BEGIN
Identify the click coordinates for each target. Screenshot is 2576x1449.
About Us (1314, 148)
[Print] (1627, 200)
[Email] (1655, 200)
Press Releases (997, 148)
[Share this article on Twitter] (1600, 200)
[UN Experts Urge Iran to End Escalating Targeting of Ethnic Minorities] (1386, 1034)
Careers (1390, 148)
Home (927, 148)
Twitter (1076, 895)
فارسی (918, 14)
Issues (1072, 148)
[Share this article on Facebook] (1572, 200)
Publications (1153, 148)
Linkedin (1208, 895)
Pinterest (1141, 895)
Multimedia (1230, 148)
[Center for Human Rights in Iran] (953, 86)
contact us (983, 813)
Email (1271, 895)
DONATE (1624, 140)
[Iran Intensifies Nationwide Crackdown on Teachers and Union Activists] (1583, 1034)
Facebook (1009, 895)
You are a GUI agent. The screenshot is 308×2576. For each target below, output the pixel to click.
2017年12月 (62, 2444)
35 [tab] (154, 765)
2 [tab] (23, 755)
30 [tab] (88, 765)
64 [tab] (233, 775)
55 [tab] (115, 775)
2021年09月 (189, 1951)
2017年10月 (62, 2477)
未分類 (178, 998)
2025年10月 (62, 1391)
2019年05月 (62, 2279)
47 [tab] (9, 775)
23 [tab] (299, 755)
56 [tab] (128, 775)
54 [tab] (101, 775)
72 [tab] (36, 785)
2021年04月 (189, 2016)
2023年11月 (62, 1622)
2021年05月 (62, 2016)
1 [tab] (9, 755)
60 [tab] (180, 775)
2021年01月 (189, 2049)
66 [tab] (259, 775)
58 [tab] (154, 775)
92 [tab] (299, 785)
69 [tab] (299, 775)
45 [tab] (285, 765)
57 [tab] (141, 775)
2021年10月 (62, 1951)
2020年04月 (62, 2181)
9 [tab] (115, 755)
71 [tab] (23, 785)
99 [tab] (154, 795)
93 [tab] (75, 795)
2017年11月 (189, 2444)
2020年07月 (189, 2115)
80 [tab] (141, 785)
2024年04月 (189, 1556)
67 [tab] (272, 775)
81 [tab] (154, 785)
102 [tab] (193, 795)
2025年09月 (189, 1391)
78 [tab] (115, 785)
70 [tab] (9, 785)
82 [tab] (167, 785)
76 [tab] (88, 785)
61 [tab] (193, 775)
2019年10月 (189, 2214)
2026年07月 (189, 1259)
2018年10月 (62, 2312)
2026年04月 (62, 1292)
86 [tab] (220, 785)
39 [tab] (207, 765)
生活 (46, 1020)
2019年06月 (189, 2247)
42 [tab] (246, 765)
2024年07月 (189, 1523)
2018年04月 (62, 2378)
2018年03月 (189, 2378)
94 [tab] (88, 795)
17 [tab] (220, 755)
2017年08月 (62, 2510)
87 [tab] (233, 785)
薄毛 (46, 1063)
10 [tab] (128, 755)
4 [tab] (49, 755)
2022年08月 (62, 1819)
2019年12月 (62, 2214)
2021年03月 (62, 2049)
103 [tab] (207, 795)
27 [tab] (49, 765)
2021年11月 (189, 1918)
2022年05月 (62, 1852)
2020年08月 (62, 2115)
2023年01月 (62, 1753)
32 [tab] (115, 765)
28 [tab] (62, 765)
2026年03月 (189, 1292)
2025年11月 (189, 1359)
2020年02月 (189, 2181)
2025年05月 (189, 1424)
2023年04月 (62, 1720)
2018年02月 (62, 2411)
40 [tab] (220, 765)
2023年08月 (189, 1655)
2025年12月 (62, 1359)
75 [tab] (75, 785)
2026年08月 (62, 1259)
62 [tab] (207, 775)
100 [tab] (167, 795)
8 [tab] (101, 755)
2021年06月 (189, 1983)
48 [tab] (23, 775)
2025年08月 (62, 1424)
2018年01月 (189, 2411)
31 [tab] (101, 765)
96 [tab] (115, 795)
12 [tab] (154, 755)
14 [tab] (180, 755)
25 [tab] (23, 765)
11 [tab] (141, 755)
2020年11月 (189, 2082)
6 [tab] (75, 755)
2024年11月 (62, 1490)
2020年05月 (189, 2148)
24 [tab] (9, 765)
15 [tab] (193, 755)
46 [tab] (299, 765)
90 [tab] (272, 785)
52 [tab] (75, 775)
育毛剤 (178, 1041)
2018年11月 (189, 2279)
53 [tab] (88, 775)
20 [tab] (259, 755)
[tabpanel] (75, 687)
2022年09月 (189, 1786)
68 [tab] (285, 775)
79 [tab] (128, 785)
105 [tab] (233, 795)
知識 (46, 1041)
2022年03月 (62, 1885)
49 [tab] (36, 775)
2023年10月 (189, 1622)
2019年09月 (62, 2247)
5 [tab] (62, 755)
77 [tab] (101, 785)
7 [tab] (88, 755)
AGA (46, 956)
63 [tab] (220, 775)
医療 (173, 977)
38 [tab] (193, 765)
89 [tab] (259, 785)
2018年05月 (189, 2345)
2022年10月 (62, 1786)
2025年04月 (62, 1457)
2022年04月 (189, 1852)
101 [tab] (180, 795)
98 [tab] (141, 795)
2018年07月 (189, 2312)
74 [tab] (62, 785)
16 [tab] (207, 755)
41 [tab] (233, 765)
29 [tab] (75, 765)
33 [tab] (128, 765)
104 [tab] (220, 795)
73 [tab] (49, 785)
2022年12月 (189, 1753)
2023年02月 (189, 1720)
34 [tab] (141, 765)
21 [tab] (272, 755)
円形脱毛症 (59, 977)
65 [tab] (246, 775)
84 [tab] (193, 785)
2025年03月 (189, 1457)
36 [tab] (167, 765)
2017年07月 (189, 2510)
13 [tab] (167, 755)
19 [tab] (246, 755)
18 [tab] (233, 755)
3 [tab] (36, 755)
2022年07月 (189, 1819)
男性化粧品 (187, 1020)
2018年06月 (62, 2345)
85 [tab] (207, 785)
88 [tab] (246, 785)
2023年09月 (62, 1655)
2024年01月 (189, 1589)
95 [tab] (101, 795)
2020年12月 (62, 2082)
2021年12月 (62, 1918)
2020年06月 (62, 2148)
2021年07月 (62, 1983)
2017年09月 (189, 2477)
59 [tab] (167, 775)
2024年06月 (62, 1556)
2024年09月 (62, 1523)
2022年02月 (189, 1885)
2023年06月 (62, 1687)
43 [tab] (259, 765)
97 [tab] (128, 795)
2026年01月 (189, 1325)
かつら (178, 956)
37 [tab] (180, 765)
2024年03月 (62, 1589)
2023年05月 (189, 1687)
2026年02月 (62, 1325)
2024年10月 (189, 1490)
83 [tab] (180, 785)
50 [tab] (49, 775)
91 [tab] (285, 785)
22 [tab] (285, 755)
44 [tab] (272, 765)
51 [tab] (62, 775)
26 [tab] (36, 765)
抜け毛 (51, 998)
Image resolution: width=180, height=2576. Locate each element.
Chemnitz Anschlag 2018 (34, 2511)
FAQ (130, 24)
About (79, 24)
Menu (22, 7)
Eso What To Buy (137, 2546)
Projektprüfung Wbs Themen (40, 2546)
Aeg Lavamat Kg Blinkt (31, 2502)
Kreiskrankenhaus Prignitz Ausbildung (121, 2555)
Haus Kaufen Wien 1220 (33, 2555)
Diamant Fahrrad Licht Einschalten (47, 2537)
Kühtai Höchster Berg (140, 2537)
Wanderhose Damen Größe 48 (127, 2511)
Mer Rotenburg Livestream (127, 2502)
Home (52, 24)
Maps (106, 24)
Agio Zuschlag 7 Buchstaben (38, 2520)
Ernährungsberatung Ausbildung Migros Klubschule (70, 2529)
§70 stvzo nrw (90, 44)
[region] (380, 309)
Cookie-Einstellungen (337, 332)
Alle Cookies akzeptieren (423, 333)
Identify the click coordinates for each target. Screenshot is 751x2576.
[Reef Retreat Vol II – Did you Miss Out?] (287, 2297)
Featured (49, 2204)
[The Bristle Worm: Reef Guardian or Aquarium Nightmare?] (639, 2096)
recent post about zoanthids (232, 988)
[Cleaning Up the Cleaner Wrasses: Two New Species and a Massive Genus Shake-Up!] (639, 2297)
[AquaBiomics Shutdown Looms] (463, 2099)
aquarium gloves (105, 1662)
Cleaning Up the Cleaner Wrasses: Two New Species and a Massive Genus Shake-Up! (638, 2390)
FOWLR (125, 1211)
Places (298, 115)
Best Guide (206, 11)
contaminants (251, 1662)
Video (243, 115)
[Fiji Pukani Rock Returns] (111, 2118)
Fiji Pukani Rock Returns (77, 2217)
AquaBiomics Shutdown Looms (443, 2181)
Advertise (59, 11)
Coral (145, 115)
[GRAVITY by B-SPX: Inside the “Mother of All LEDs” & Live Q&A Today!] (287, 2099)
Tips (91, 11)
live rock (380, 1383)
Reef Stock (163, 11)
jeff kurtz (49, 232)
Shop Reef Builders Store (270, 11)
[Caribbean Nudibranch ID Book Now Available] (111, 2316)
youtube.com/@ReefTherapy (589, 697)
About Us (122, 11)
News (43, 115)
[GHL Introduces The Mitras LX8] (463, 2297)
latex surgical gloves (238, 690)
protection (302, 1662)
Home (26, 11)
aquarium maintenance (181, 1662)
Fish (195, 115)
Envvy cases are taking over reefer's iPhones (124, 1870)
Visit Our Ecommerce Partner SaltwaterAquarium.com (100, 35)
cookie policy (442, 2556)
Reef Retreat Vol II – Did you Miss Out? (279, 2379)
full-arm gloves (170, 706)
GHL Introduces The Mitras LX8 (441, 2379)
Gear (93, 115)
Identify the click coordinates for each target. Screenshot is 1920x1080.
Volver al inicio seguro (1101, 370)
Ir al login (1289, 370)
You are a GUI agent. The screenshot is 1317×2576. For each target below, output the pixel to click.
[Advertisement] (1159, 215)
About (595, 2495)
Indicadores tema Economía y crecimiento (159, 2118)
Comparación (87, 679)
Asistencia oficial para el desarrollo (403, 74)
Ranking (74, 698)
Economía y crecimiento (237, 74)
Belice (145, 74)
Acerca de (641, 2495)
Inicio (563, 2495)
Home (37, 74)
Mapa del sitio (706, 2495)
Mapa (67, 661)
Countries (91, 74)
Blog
END
### Exercise requirements
Set down exactly, and only, the lines from the one containing "Economía y crecimiento (237, 74)" through the final line of the entries above.

### Problem solution
Economía y crecimiento (237, 74)
Belice (145, 74)
Acerca de (641, 2495)
Inicio (563, 2495)
Home (37, 74)
Mapa del sitio (706, 2495)
Mapa (67, 661)
Countries (91, 74)
Blog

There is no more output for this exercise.